[Start of section]

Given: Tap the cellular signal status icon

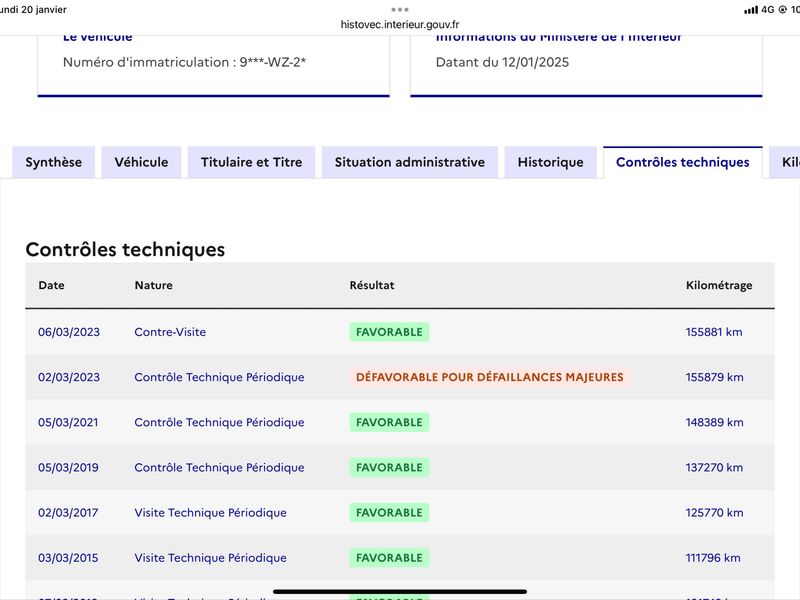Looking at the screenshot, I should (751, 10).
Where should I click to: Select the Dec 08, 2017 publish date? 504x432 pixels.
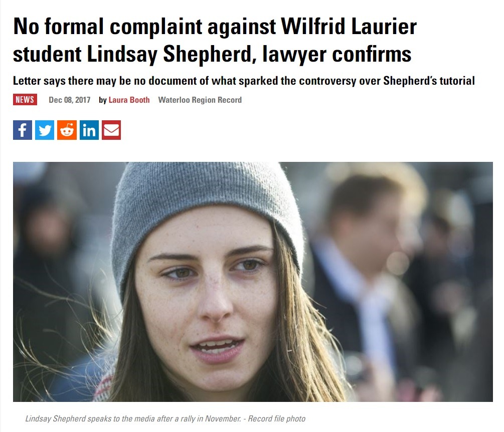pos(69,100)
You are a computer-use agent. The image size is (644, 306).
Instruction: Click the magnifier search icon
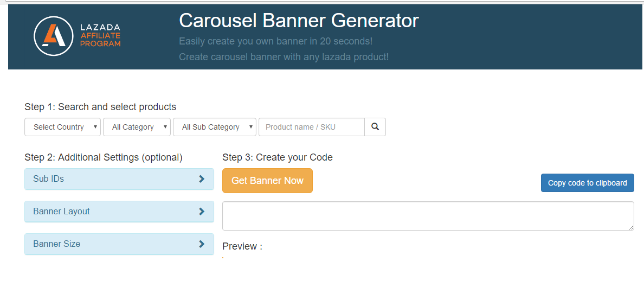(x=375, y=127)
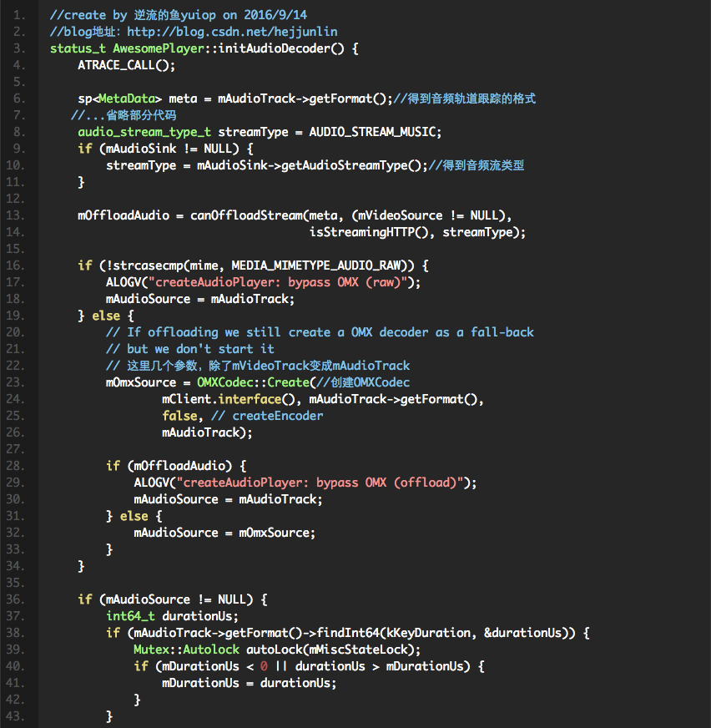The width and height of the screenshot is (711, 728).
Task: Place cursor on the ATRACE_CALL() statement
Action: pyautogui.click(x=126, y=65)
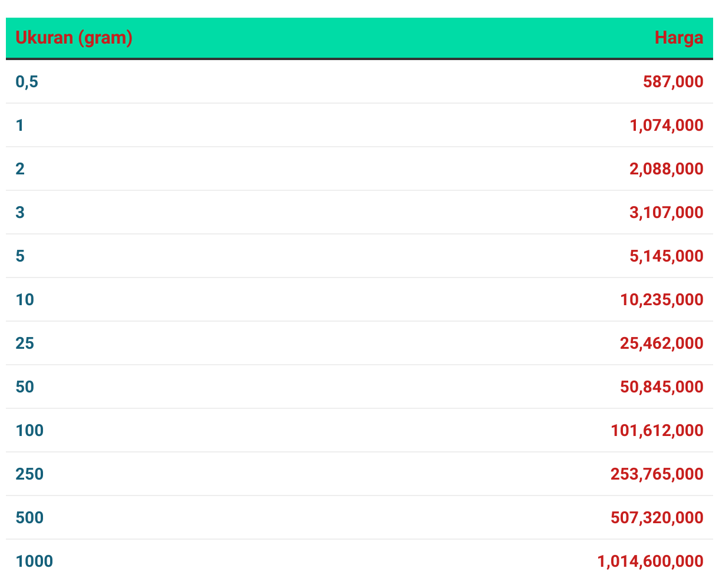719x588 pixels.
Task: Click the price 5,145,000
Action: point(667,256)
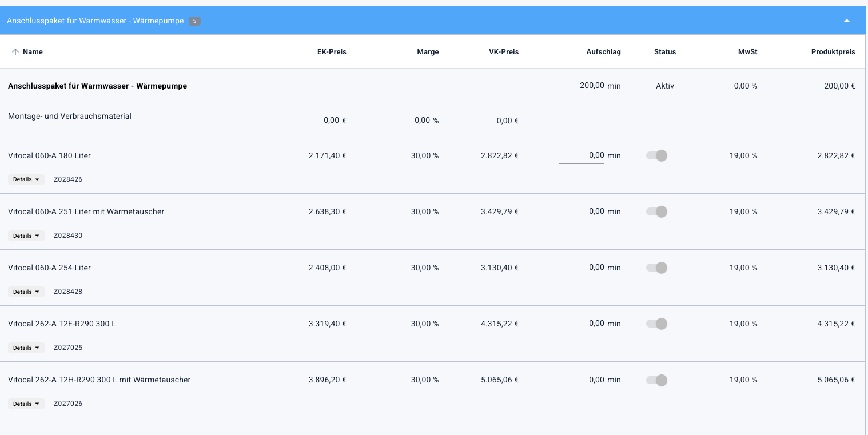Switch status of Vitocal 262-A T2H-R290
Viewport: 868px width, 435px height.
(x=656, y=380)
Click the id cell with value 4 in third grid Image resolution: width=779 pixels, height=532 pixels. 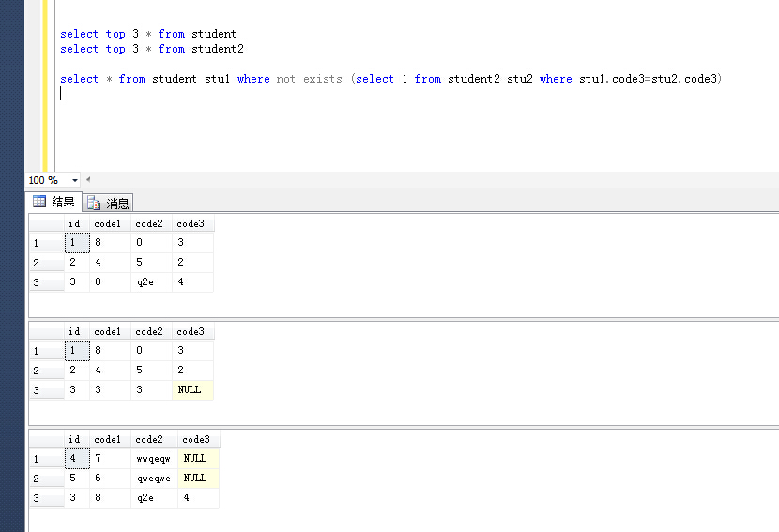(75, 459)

[End of section]

TASK ITEM -
With the pictures removed from your copy, retype the lines above from the one that contains "Where should I" through the one that contains "You are a computer-use", exactly.

RESPONSE TO THE TASK -
Where should I click to: Select the Dec 08, 2017 publish date? 504x432 pixels.
pos(69,100)
You are a computer-use agent. The image size is (644, 306).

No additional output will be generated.